THOSE WHO STYMIED GAMBLING REFORM NOW OFFER FALSE SOLUTION
HARRISBURG, July 24, 2006 – The call by a handful of Republican Senators for a special session of the Legislature to address gambling reforms is nothing more than a hypocritical and hollow gesture from the very group of people who prevented those issues from being settled already, state Senator Vince Fumo (D-Philadelphia) said today.
The Legislature was poised to pass Senate Bill 862 in late June and early July, right before the summer recess. The concerns that Sen. Jane Orie (R-Allegheny) and two of her fellow Senators raised last week were to be dealt with in an amendment to SB 862 that had been developed with the active participation of all four House and Senate caucuses.
Rank and file Republicans – the same people now saying we have to pass a gambling reform bill before the fall – prevented it from coming up for a vote. Then late last week, Senators Orie, John Rafferty (Montgomery) and Bob Regola (Westmoreland) asked Gov. Rendell to call a special session of the legislature, saying it was vital to enact needed reforms to the gambling law before the Gaming Control Board begins issuing casino licenses, which it might do this fall.
"Like arsonists complaining that the fire department didn’t arrive soon enough to save the building, they created a problem and are now grandstanding with demands for someone else to hurry up and solve it," said Fumo.
Fumo briefly held up passage of the state budget on July 1 in an unsuccessful attempt to force a vote on the gambling reform bill, because he hoped to address the reform measures prior to licenses being issued.
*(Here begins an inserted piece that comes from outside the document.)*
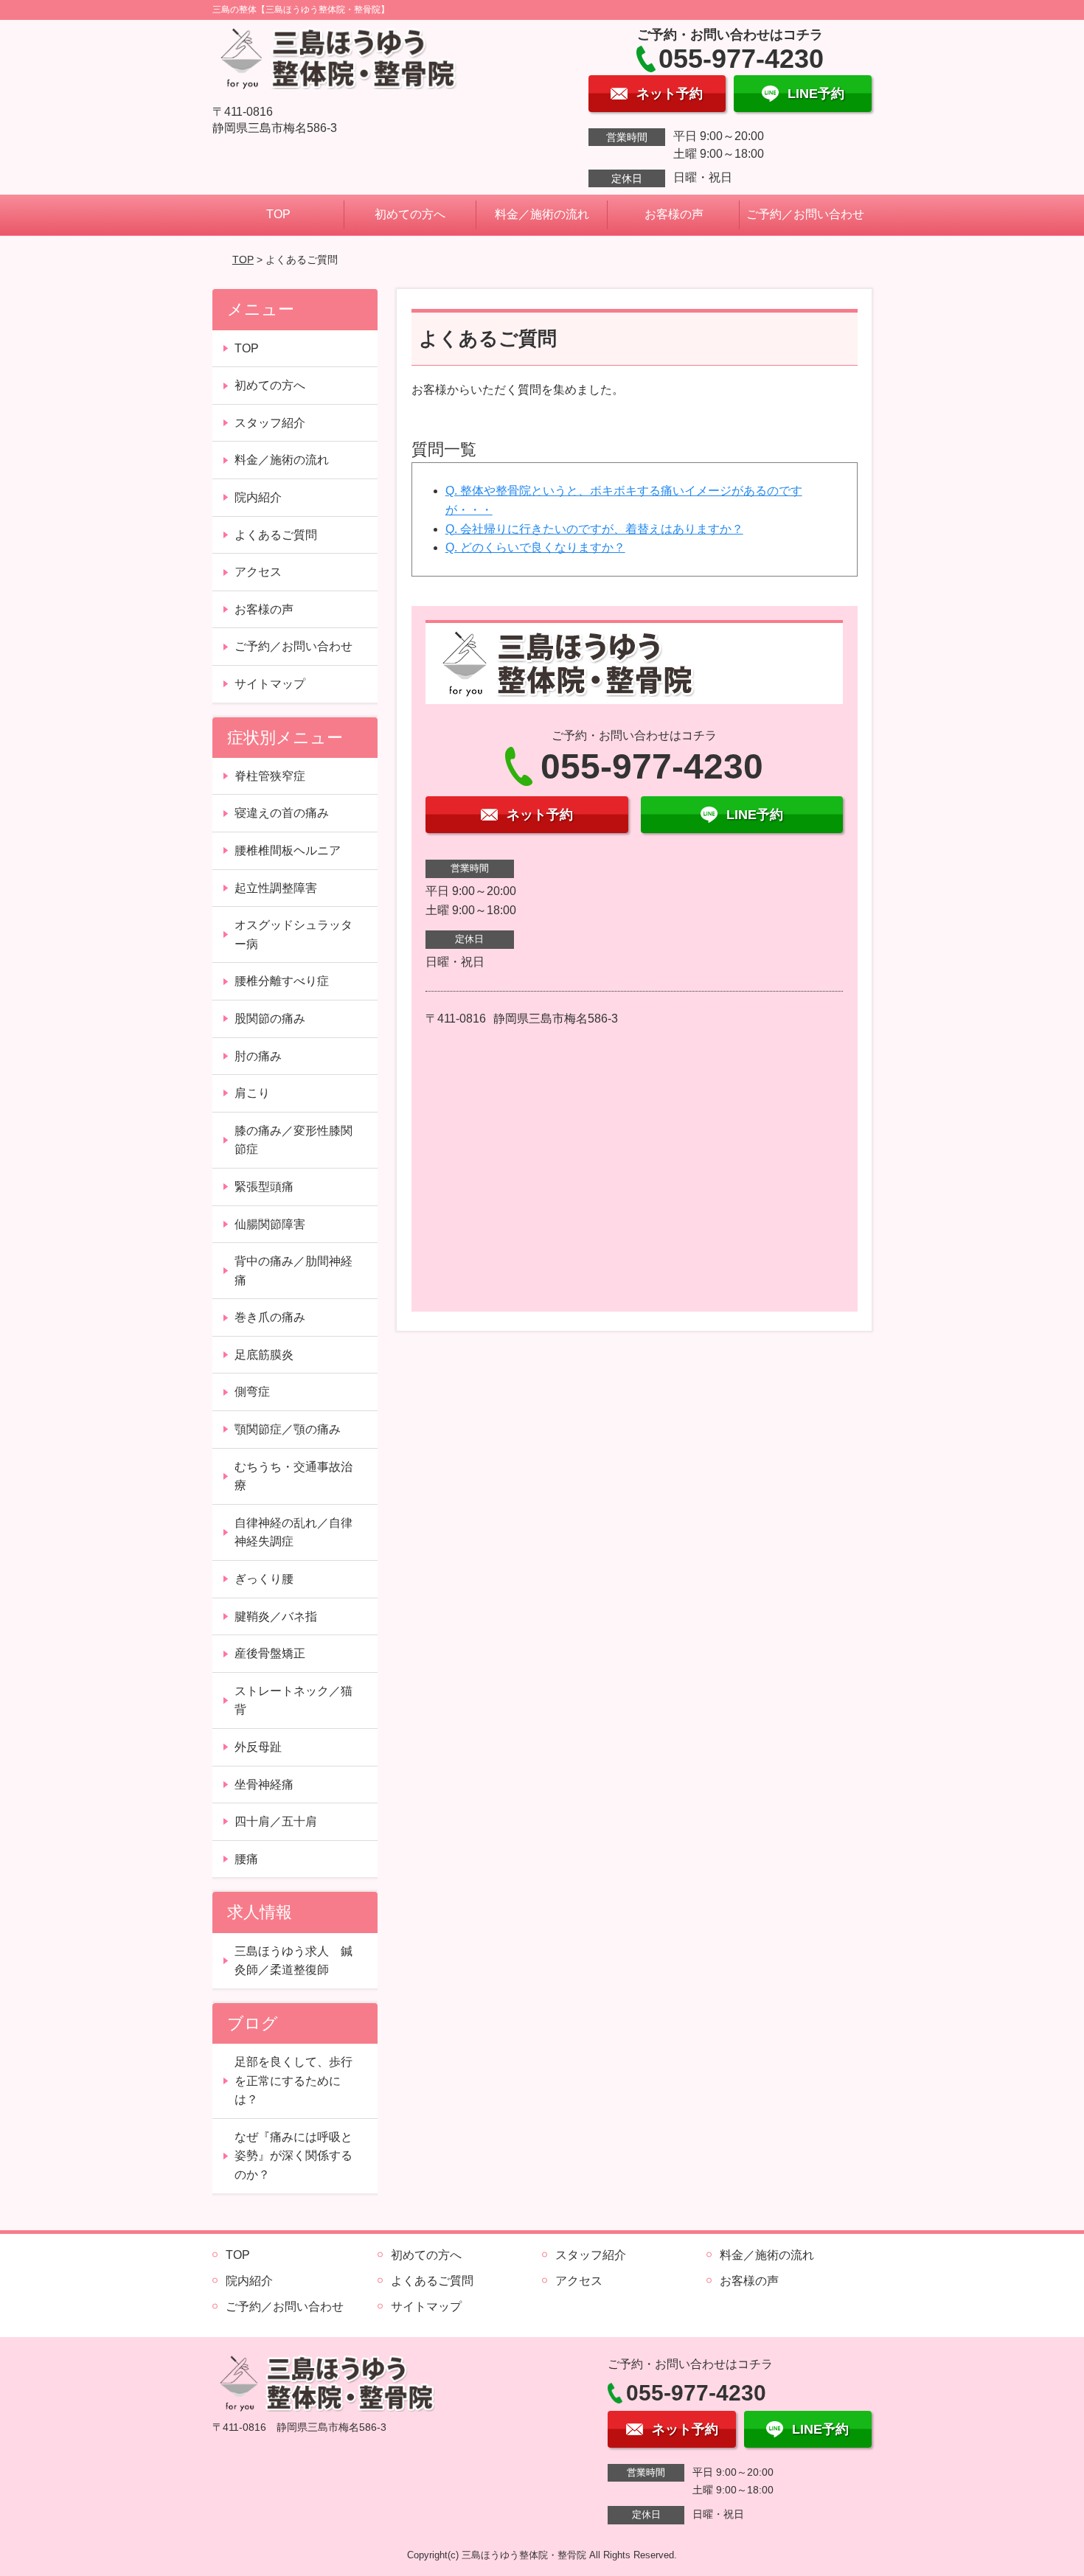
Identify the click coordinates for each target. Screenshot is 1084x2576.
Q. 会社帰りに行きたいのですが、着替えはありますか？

The four-caucus amendment that was contemplated to SB 862 contained a list of significant changes to the gambling law, including those now trumpeted by Orie.
Among them were:
Adopt Orie’s proposed language on employment
standards for board employees, including requirements for a background check
and drug testing.
Require that prior to issuing a casino license,
the Gaming Board hold at least one public hearing within the municipality
where the facility is to be located.
Establish a code of conduct for the Board, and
set specific recusal standards for Board members.
Reduce the prohibition on public officials
holding ownership in a gambling license from one percent to zero.
Clarify the authority of the state Attorney General regarding gambling crimes and provide the AG’s office with funding to carry out those duties.
Clarify tax-related issues raised by Republican
Senator Jane Earll (Erie) concerning the percentage of tax that race tracks
must pay to host municipalities.
Require the Board to obtain annual spending authority from the Legislature.
The only controversial provision pertained to zoning matters in Philadelphia only, and was agreed to by the entire Philadelphia delegation.
"Senate Bill 862, as it was to be amended, made necessary mid-course corrections to the difficult and arduous process of creating a new gambling industry in Pennsylvania. It represented the combined effort and input of people in all four Legislative caucuses, and it was in the best interests of the people of the state to bring it up for a vote before we left town several weeks ago," Fumo said.
In published news stories, Orie has been critical of the gambling law because it does not bar those associated with a gambling licensee from making campaign contributions. The law does prevent gaming license holders from making such contributions, a measure that was included at the insistence of Fumo, one of the main authors of the law. While the prohibition against political giving by license applicants or license holders has been upheld by the Supreme Court in other states, it would be unconstitutional, under the principle of free speech, to restrict the contributions of others who have an association with them.
While criticizing others, however, Orie herself has no qualms about accepting political contributions from those with gambling connections. She accepted a campaign contribution from a lobbyist for the Isle of Capri on February 13 of this year, just 29 days after publicly endorsing the Isle of Capri proposal for the Pittsburgh casino license over the plan of two other applicants.
"There are several changes that we should make to the gambling law," said Fumo. "We should have made them before we went on break for the summer. While I am pleased to see that some members of the Senate Republican caucus are now serious about addressing the gambling law, we are already scheduled to return to session on September 19th, so calling for a special session to begin in early September is little more than an attempt to grab headlines at taxpayer expense."